Flexible Entropy Control in RLVR with Gradient-Preserving Perspective
Kun Chen, Peng Shi, Fanfan Liu, Haibo Qiu, Zhixiong Zeng, Siqi Yang, Wenji Mao
TL;DR
This work tackles entropy collapse during RLVR training of LLMs by reframing entropy control through Gradient-Preserving Clipping. It develops a principled regulation mechanism with dynamic upper and lower clipping thresholds and introduces three entropy-control strategies—Increase-Then-Decrease, Decrease-Increase-Decrease, and Oscillatory Decay—to flexibly shape entropy over training. The authors present a theoretical justification based on the inner product between gradient signals and four important-sampling ratio regions, along with empirical validation on Qwen models trained with DAPO-MATH, showing reduced entropy collapse and improved performance on multiple math benchmarks. Collectively, the framework offers a scalable, principled approach to stabilize RLVR training and enhance the reasoning capabilities of LLMs.
Abstract
Reinforcement Learning with Verifiable Rewards (RLVR) has emerged as a critical method for enhancing the reasoning capabilities of Large Language Models (LLMs).
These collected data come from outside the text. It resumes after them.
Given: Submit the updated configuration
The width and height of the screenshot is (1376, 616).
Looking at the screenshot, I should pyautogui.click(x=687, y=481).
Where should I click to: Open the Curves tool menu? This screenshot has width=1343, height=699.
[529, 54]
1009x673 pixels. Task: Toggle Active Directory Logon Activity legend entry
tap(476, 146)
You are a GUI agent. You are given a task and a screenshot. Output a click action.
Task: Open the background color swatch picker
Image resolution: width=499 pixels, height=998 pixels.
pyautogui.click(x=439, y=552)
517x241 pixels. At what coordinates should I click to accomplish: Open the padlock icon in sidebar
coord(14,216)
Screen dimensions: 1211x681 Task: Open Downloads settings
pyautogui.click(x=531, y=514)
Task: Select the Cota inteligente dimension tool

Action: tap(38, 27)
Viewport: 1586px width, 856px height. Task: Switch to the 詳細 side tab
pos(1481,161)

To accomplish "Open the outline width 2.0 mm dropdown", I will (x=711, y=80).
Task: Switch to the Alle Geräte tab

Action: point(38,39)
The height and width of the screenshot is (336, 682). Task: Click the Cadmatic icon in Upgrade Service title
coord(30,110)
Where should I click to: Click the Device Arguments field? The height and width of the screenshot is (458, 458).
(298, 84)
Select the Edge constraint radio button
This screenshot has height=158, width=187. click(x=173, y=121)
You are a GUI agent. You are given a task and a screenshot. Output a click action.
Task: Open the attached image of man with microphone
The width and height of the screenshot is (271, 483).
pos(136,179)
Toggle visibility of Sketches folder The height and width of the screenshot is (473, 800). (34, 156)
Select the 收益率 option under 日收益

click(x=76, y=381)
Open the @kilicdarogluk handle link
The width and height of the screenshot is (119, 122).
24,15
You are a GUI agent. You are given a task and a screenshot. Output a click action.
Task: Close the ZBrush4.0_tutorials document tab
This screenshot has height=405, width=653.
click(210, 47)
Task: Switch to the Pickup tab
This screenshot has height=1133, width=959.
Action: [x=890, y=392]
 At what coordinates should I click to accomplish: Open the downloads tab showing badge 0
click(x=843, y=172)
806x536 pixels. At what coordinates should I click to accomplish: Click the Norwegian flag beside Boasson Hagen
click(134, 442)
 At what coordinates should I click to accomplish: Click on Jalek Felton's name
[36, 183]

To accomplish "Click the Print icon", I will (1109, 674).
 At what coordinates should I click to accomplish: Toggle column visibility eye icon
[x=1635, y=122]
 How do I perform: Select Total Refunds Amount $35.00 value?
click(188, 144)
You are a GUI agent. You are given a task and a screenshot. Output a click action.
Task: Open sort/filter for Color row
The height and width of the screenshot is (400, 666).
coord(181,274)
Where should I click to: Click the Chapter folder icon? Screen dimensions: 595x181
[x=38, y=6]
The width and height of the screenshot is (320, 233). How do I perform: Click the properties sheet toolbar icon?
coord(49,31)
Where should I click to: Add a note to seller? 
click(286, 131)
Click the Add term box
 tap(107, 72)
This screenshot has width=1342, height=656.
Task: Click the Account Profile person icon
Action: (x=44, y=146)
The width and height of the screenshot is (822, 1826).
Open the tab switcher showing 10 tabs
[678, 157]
However, continuous training often leads to policy entropy collapse, characterized by a rapid decay in entropy that results in premature overconfidence, reduced output diversity, and vanishing gradient norms that inhibit learning. Gradient-Preserving Clipping is a primary factor influencing these dynamics, but existing mitigation strategies are largely static and lack a framework connecting clipping mechanisms to precise entropy control. This paper proposes reshaping entropy control in RL from the perspective of Gradient-Preserving Clipping. We first theoretically and empirically verify the contributions of specific importance sampling ratio regions to entropy growth and reduction. Leveraging these findings, we introduce a novel regulation mechanism using dynamic clipping threshold to precisely manage entropy. Furthermore, we design and evaluate dynamic entropy control strategies, including increase-then-decrease, decrease-increase-decrease, and oscillatory decay. Experimental results demonstrate that these strategies effectively mitigate entropy collapse, and achieve superior performance across multiple benchmarks.